Bis Bloh sang und klanglos, von jetzt auf gleich, von der Mutter herausgeworfen
wird. Als noch Minderjähriger Obdachlos. Mit Folgen für Körper und Seele. In
dieser Situation versucht Bloh, die Schule weiter zu besuchen, man ahnt es
schon, nicht erfolgreich. Im Park, auf Bänken, im Schrebergarten, Flaschen
sammeln, zugige, kalte, harten Nächte, Anlaufpunkt für eine 1-Euro-Burger und
ein paar Augenblicke Wärme der Macdonalds im Hamburger Hauptbahnhof. Und eine
Mutter, die auf Klingeln an der Tür nicht mehr reagiert und auf der Straße den
Sohn ignoriert. Da braucht es kaum Fantasie beim Leser, um unmittelbar betroffen
zu sein und zu wissen, was in einem Menschen dann vorgeht.

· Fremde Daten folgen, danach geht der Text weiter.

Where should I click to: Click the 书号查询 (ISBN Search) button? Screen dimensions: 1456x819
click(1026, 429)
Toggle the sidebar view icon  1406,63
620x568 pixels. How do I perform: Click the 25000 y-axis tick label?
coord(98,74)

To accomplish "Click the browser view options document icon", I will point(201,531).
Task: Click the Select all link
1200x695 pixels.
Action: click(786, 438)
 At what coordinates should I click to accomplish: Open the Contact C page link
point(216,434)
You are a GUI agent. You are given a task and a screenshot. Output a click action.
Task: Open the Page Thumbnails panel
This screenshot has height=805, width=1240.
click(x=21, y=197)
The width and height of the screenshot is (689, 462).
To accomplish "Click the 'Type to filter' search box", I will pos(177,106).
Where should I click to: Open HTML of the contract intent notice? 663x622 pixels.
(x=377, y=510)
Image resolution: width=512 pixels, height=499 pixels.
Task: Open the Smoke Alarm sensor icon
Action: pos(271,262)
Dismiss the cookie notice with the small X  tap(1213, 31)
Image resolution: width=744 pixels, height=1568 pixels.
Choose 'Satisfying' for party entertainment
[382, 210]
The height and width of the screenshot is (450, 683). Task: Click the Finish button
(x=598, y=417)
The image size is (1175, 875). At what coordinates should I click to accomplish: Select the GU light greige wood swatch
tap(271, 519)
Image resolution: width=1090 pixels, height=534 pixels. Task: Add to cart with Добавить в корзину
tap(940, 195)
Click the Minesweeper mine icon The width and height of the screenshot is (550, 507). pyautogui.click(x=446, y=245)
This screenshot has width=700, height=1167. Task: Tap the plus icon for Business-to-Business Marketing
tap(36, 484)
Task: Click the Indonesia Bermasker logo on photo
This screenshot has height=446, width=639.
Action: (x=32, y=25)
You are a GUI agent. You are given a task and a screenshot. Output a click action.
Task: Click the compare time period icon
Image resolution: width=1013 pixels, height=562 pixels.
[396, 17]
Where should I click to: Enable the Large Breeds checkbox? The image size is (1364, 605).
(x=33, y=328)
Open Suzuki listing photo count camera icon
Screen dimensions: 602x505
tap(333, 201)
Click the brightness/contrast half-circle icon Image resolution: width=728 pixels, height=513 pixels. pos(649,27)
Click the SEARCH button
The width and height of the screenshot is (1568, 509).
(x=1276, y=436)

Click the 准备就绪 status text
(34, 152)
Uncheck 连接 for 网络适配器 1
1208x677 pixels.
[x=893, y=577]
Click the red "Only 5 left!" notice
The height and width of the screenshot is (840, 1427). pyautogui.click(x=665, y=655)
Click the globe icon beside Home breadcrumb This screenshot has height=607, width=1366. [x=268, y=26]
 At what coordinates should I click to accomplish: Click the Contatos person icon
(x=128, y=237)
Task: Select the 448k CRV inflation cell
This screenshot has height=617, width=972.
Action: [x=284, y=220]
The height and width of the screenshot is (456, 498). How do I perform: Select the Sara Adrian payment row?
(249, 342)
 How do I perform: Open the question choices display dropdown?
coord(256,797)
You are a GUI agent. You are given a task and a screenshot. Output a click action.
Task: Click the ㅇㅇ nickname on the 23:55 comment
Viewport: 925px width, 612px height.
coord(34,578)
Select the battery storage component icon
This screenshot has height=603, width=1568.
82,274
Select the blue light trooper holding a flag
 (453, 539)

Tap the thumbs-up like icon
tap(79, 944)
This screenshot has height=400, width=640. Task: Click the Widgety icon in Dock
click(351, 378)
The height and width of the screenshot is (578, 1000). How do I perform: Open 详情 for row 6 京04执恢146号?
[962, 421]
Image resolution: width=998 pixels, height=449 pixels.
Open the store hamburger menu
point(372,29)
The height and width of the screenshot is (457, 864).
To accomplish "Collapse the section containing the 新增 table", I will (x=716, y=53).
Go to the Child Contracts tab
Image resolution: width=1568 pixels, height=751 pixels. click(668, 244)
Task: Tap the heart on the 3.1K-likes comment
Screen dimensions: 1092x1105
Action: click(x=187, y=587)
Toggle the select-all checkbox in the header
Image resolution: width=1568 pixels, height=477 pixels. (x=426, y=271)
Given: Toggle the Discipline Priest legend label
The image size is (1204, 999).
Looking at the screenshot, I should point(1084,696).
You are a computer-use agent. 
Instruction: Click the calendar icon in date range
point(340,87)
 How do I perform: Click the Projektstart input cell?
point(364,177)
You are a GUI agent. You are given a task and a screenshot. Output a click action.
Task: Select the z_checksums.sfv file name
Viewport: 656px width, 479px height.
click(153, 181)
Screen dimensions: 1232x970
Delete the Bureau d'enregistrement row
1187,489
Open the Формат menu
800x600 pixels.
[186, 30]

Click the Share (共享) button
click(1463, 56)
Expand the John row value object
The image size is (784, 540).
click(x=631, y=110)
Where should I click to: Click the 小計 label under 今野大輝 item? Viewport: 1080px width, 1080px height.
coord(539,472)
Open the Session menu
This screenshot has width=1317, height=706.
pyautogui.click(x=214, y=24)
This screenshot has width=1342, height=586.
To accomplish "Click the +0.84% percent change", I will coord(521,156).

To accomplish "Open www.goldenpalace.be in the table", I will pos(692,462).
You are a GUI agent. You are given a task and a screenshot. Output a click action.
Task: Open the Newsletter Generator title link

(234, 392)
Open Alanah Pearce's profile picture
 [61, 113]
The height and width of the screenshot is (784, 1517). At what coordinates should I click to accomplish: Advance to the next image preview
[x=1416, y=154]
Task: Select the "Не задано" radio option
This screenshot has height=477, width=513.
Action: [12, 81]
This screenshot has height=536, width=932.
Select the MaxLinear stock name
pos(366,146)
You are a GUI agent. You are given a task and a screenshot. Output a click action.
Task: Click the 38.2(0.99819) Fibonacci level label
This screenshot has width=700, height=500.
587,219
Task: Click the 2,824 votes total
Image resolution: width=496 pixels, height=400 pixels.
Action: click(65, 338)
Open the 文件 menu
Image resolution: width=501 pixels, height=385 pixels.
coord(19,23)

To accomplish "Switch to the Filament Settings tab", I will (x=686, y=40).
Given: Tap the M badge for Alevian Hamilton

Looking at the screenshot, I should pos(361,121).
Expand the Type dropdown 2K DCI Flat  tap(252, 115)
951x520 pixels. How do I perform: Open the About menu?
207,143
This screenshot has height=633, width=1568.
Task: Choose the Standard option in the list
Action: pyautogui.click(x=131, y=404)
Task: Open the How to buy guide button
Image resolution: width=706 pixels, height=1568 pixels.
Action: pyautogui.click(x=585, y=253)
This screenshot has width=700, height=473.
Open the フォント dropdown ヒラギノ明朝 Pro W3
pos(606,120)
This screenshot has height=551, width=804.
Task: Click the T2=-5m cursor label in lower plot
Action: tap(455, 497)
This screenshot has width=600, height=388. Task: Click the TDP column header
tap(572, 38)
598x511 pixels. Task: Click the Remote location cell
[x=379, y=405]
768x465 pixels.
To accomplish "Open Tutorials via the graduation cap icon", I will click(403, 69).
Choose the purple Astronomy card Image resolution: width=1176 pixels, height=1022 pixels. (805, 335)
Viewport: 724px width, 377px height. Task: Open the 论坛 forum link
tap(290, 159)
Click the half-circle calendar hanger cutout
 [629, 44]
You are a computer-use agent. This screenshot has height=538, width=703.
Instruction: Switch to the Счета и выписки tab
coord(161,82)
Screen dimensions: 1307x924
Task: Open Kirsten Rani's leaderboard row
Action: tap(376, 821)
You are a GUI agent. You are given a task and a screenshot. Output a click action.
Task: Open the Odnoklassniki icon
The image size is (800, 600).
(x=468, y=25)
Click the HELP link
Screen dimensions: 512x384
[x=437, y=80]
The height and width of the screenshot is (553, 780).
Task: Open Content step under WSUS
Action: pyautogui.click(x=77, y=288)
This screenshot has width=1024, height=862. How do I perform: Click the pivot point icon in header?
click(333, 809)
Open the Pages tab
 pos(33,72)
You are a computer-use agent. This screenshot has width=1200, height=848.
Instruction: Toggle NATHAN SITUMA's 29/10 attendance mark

Schlicht und klar in der Sprache, direkt und emotional treffend erzählt Dominik
Bloh sein Leben. Mitunter etwas abgerissen im roten Faden (was aus der
abbruchreifen Wohnung wurde, in die er als volljähriger "eingewiesen"
wurde, verliert sich in der Lektüre unaufgelöst, die Nähe zu werden Größen
des Rap und Hip-Hop zerfasert, ohne dass der Leser genau erfährt, wie sich das
alles zerlaufen hat (was ja auch Chancen hätten sein können).
Hoffen und Bangen, Gute Vorsätze und Rückschläge, ein auf und ab des Lebens,
das man in dieser Form in einer modernen und reichen Gesellschaft kaum für
möglich halten würde. Vor allem, weil Bloh oft und oft von seinen
"Amtserfahrungen" zu berichten weiß, die selbst ihn, den
"Willigen" zutiefst entmutigt zurücklassen. Mit harten und
schonungslosen Berichten für den Leser. Wenn da einer auf der Straße
entlangkriecht, sichtbar angeschlagen, und Bloh der ist, der sich mitleidig
kümmert, während die gut situierten Passanten eilige weiterhasten und den
Blick abwenden. Eine Zeit auf dem "Kiez" und mittendrin unter den
"harten Jungs" und "leichten Mädchen", Jobs im Wachdienst
mitsamt dem Versuch, das Abitur irgendwie zu schaffen und sich tagsüber nach
den Nachtschichten in der Schule wachzuhalten.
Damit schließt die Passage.